## Information
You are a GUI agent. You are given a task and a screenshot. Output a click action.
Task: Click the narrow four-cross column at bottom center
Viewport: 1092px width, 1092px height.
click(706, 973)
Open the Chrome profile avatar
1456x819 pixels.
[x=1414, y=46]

## Exercise goal
Please set down exactly the lines running from the one with "Task: Click the" to the last line of the entries above, both of them included, and no others.

## Result of the task
Task: Click the narrow four-cross column at bottom center
Viewport: 1092px width, 1092px height.
click(706, 973)
Open the Chrome profile avatar
1456x819 pixels.
[x=1414, y=46]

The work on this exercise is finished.